Infections with the deadly methicillin-resistant Staphylococcus aureus (MRSA) bacteria contracted in hospitals and other healthcare settings have declined 28% over a 4-year period, according to a new Centers for Disease Control and Prevention (CDC) study of about 15 million people. The study was published in the Aug. 11 issue of the Journal of the American Medical Association, HealthDay News reported.
CDC researchers report that rates of “invasive” MRSA infections that had their onset in hospitals or other healthcare facilities declined an average 9% annually from 2005 through 2008. Invasive MRSA infections are those that are found in a normally sterile body site, such as the bloodstream.
According to the study, invasive MRSA infections that were associated with healthcare settings, but began in the community, declined by about 6% annually, for a total decrease of 17% over the 4-year period.

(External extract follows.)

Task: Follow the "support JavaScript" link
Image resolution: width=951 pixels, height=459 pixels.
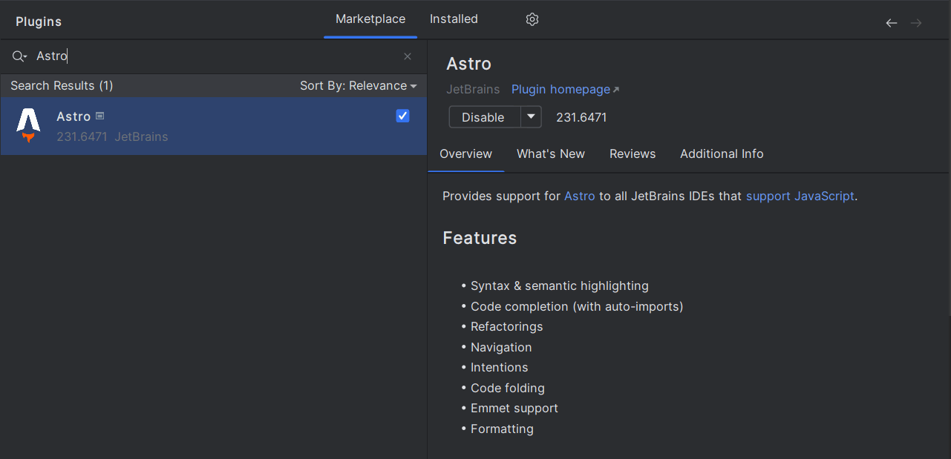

“While we don’t know for sure what caused these rates to go down, we’re hopeful and encouraged that the aggressive infection control programs that many hospitals have instituted are having an impact,” said lead author Alexander J. Kallen, MD, MPH, medical officer in the division of Healthcare Quality Promotion for CDC.
For the study, Dr. Kallen and colleagues evaluated a CDC population-based surveillance system of MRSA infections that covers 9 U.S. metropolitan areas. After evaluating all reports of laboratory-identified episodes of invasive MRSA infections, they limited their analysis to infections that began in hospitals or those that began in the community but were associated with a healthcare setting. MRSA infections associated with healthcare settings made up 82% of the total infections. The researchers did not evaluate community-acquired MRSA infections.
A subset analysis of only bloodstream infections showed even greater decreases: a 34% drop in hospital-onset infections and an approximate 20% decrease in community-onset infections over the 4-year period.
The authors of an editorial accompanying the study said that while the findings are encouraging, government surveillance systems should be expanded to more geographical areas and should include all Staphylococcus aureus infections and other healthcare-associated pathogens.
“Even if MRSA causes half of all Staph infections, that means other strains of S. aureus are causing the other half, and we need to focus on these infections as well,” said co-author Daniel J. Diekema, MD, director of the division of infectious diseases at the University of Iowa Carver College of Medicine. Dr Diekema said broadening the surveillance requires more funding. “But we think it will be well worth it in the long run,” he said.
Daniel J. Sexton, MD, director of the Duke Infection Control Outreach Network, Durham, N.C., a collaboration between Duke University Medical Center and 39 community hospitals in 4 states, said the findings confirm what recent smaller studies have shown.
“We were aware from our own data, as well as other regional data presented at meetings, that MRSA rates have dropped dramatically,” he said. “But this population-based study is important because it shows that the decline is occurring across broad geographical regions.
“It’s unlikely that any one type of intervention is the reason for the decline, because rates have dropped all across these areas, where people are doing all kinds of different things,” he added.